ロシュ社がトリプルネガティブ乳がん(TNBC)を対象としたテセントリクの複数の第III相臨床試験の最新データをESMOで発表

News Summary

本資料は、中外製薬と戦略的アライアンスを締結しているエフ・ホフマン・ラ・ロシュ社が9月19日(バーゼル発)に発表したプレスリリースの一部を和訳・編集し、参考資料として配布するものです。正式言語が英語のため、表現や内容は英文が優先されることにご留意ください。
原文は、https://www.roche.com/media/releases/med-cor-2020-09-19.htmをご覧ください。

 ロシュ社は9月19日、欧州臨床腫瘍学会(ESMO: European Society for Medical Oncology)Virtual Congress 2020において、トリプルネガティブ乳がん(TNBC)におけるテセントリク®(一般名:アテゾリズマブ)に関する3つの第III相臨床試験の最新データを発表しました。

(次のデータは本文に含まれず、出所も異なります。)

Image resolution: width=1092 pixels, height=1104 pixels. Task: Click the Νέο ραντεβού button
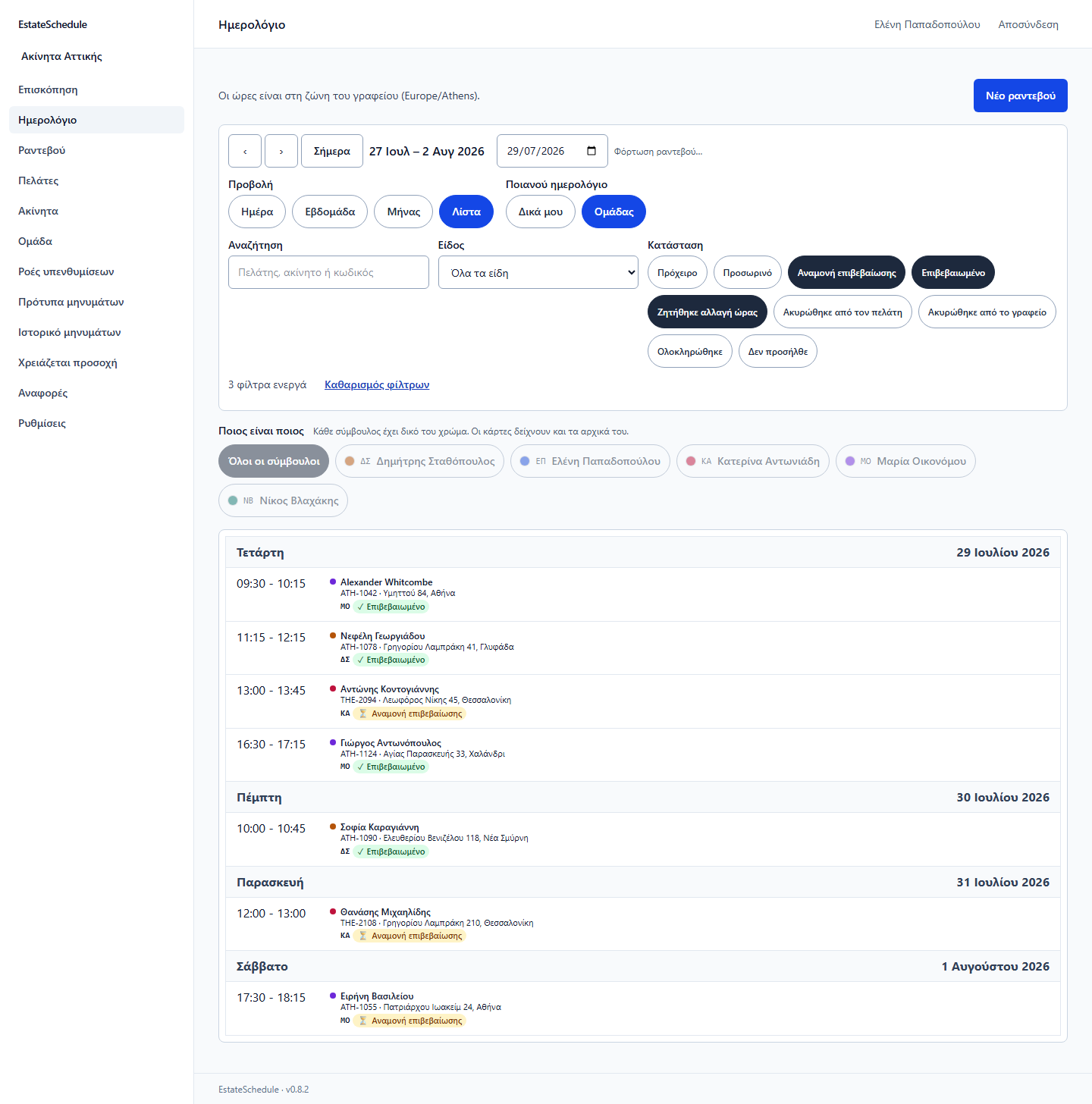click(x=1021, y=96)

 IMpassion031試験は、早期TNBCの術前薬物療法において、テセントリクと化学療法[パクリタキセル(アルブミン懸濁型)に続いてドキソルビシン、シクロホスファミド投与]の併用と、プラセボと化学療法[パクリタキセル(アルブミン懸濁型)に続いてドキソルビシン、シクロホスファミド投与]の併用を比較する試験です。同試験は、PD-L1の発現状況を問わない早期TNBC患者集団において、統計学的に有意かつ臨床的に意義のある病理学的完全奏効(pCR:pathological complete response)の改善を示し、主要評価項目を達成しました。ITT解析集団におけるpCRの割合は、テセントリクと化学療法併用群で57.6%(95%信頼区間:49.7-65.2)、プラセボと化学療法併用群で41.1%(95%信頼区間:33.6-48.9)であり、その差は16.5%ポイントでした[p=0.0044(片側検定)、有意性境界=0.0184]。また、テセントリクと化学療法の併用における安全性は、これまでにそれぞれの薬剤で認められている安全性プロファイルと同様であり、本併用療法による新たな安全性上の懸念は示されませんでした。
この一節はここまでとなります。